Sepsis is deadly. According to the World Health Organization, sepsis infections are responsible for about one in five of all deaths worldwide, and most of those deaths are in children. Early treatment is the best option, yet diagnosis can take up to a week. A new study demonstrates how that time can be reduced to just hours (Sci. Adv. 2026, DOI: 10.1126/sciadv.aeh3580).
Very low pathogen load, a wide variety of sepsis-causing microbes, and generic symptoms (fever, clammy skin, confusion, pain) make diagnosing sepsis difficult. For conventional diagnosis, clinicians use blood culture to increase the pathogen concentration to a detectable level. Further subcultures identify the pathogen, then test which drug would be effective against it. This takes days.
But time is a problem when trying to diagnose and treat a fatal infection, says Pak Kin Wong, a biomedical engineer at Pennsylvania State University who led the new work. There are a lot of drug-resistant pathogens, he says, “so it’s very critical to have a quick way to evaluate [which] antibiotics will be effective” and to prevent unnecessary antibiotic use, which contributes to antimicrobial resistance.
Wong’s solution is a method called sedimentation-assisted tandem rocking and enrichment for analysis and monitoring (STREAM), which whittles diagnosis time down to under 9 hours. In this approach, rather than waiting for the bacteria to multiply, samples are collected at multiple points during the culture process and analyzed.
First, the bacteria are separated from the blood cells, while simultaneously enrichedby mixing the blood sample i with a customized “broth” and rocking it gently. Red blood cells clump to the bottom, leaving any bacteria suspended in solution.
Pak Kin Wong at Penn State researches pathogen and characterization and personalized immunotherapy. Credit:
Kate Myers / Penn State
Next, single-cell detection technologies identify the pathogen, and check for antimicrobial susceptibilities. For this, the researchers use sequential fluorescence in situ hybridization (seqFISH), which identifies the bacteria with a color-coded molecular barcode scheme. “We are able to detect a whole panel of common sepsis-causing bacteria using very few number of cells,” Wong says.
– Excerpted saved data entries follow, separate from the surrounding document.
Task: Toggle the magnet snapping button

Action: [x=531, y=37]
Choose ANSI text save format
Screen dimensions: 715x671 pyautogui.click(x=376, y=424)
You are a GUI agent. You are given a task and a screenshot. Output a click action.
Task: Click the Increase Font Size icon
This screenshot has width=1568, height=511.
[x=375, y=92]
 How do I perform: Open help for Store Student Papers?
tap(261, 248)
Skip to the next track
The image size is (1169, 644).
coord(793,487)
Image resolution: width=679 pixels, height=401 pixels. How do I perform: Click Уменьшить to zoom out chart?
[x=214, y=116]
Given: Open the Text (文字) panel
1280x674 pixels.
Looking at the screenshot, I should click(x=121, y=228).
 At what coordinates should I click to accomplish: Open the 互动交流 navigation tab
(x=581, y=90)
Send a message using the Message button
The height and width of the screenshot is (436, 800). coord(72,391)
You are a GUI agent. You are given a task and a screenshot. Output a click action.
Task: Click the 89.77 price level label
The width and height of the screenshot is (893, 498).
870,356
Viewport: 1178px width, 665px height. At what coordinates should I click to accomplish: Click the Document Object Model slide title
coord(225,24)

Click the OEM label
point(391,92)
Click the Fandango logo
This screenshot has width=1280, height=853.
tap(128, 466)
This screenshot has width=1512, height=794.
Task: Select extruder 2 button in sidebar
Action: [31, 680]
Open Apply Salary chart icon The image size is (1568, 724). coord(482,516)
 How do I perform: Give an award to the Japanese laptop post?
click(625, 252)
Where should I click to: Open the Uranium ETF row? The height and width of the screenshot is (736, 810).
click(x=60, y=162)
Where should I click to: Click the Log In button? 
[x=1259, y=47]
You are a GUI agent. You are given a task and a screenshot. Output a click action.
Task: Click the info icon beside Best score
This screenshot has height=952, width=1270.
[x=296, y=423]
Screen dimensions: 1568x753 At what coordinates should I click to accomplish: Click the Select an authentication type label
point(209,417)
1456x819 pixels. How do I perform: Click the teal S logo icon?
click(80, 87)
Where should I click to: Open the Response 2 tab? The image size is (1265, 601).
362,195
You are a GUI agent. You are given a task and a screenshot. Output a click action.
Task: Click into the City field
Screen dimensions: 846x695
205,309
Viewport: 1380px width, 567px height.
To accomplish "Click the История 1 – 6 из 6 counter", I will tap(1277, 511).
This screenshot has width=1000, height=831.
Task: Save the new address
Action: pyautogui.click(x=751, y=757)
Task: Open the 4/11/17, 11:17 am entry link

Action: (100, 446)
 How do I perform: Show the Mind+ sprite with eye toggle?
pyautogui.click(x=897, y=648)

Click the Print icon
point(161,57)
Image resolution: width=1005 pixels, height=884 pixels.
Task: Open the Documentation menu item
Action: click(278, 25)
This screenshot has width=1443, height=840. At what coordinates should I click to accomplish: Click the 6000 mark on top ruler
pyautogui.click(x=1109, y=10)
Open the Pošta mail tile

For antimicrobial susceptibility testing (AST), the researchers used an imaging technique which encapsulates bacterial cells in gel in a microwell array. They then use the array to monitor the responses of individual cells to antibiotics.
The team tested their approach with a panel of 21 bacteria associated with sepsis and 104 positive bloodstream infection samples. The new diagnostic method achieved over 96% concordance with lab reports, and AST revealed 94% agreement across 219 drug-dose combinations.
The team still has work to do, Wong says, including reducing the 4% error rate in pathogen ID. “We need a much larger panel in order to truly evaluate the accuracy of this approach,” he says. They would also like to expand the panel of sepsis-causing pathogens beyond just bacteria, such as fungal or viral ones.
There are other emerging rapid-diagnostic technologies for sepsis. For example, the SepSeeQ method, based on work by Mads Albertsen’s group at Aalborg University, isolates and sequences microbial DNA and runs it through a classification software.
Wong says the real challenge now lies in making his testing process fast, simple, and robust enough for use in clinical settings. For this, the researchers are looking at automation, by integrating AI and other microfluidic technologies into the workflow.